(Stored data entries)
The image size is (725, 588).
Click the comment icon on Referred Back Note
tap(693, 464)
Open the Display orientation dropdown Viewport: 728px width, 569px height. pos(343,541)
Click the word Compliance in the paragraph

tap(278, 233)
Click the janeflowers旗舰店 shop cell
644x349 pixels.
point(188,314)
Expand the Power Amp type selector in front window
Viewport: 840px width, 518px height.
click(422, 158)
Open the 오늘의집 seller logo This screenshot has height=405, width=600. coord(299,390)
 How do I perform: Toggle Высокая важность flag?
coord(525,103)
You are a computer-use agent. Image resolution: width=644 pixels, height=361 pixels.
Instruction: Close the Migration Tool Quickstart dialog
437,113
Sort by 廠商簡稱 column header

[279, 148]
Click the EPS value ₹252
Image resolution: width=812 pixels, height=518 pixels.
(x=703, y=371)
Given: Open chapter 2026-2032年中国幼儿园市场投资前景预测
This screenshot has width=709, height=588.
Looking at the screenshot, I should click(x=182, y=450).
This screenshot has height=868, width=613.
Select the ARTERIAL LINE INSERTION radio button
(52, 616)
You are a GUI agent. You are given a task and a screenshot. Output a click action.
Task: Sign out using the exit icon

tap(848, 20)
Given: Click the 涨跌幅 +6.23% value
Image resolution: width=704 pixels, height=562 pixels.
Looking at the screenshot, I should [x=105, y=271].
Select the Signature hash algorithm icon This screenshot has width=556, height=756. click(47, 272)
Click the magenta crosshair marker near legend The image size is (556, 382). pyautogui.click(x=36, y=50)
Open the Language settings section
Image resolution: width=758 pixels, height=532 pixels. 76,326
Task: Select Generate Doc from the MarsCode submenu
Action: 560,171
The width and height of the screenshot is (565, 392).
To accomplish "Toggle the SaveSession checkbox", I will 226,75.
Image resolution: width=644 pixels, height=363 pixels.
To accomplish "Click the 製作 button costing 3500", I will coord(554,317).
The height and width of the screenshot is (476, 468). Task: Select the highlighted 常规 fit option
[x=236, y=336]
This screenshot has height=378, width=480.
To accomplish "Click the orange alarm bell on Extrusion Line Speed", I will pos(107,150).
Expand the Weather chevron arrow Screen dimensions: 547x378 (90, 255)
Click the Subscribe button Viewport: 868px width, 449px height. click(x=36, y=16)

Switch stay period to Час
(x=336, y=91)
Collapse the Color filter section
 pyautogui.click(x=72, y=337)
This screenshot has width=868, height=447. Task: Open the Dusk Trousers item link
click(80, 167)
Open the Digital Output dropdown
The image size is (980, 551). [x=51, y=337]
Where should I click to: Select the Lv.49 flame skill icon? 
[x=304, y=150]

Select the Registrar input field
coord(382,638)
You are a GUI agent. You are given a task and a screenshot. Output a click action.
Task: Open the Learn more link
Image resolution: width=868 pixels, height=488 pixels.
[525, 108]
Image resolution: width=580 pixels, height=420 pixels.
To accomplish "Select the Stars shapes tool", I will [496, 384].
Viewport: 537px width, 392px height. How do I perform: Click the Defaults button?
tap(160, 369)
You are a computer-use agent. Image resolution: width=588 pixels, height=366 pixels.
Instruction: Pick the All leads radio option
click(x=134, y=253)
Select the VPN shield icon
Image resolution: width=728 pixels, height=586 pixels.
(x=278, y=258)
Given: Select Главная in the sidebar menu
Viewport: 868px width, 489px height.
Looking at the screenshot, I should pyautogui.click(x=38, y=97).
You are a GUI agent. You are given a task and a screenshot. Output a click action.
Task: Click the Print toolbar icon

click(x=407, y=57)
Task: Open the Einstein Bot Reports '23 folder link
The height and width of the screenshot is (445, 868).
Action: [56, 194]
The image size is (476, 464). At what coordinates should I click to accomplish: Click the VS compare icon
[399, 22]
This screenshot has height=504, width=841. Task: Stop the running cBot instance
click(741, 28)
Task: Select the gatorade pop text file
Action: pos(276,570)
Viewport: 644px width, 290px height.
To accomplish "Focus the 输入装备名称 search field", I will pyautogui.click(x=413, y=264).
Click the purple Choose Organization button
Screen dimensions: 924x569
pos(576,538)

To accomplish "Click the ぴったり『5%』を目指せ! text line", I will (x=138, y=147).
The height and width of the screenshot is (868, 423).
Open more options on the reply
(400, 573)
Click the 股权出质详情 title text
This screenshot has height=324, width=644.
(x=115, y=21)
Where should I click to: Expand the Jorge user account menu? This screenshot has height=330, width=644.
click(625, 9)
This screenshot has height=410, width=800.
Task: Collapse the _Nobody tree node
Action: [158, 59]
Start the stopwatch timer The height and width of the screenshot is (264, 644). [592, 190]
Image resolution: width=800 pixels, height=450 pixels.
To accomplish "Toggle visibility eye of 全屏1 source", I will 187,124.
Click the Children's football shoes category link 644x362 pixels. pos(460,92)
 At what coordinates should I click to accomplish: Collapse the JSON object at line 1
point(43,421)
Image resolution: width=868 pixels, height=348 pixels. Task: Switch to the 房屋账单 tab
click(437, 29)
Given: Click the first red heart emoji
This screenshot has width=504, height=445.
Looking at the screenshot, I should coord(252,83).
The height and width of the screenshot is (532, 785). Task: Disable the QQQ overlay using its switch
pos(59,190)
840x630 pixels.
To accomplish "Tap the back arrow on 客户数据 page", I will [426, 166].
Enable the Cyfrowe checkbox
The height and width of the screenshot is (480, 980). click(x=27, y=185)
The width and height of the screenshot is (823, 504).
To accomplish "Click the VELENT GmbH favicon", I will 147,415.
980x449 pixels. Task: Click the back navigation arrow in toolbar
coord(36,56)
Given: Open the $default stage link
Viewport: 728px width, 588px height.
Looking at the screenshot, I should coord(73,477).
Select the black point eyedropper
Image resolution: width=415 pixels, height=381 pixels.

#### [Assigned task]
Search the records for the string "will" and, wherever a line contains it, please copy that line.

#### [Task solution]
To accomplish "Toggle the SaveSession checkbox", I will 226,75.
To accomplish "Click the 製作 button costing 3500", I will coord(554,317).
To accomplish "Click the orange alarm bell on Extrusion Line Speed", I will pos(107,150).
To accomplish "Select the Stars shapes tool", I will [496, 384].
To accomplish "Focus the 输入装备名称 search field", I will pyautogui.click(x=413, y=264).
To accomplish "Click the ぴったり『5%』を目指せ! text line", I will (x=138, y=147).
To accomplish "Toggle visibility eye of 全屏1 source", I will 187,124.
To accomplish "Tap the back arrow on 客户数据 page", I will [426, 166].
To accomplish "Click the VELENT GmbH favicon", I will 147,415.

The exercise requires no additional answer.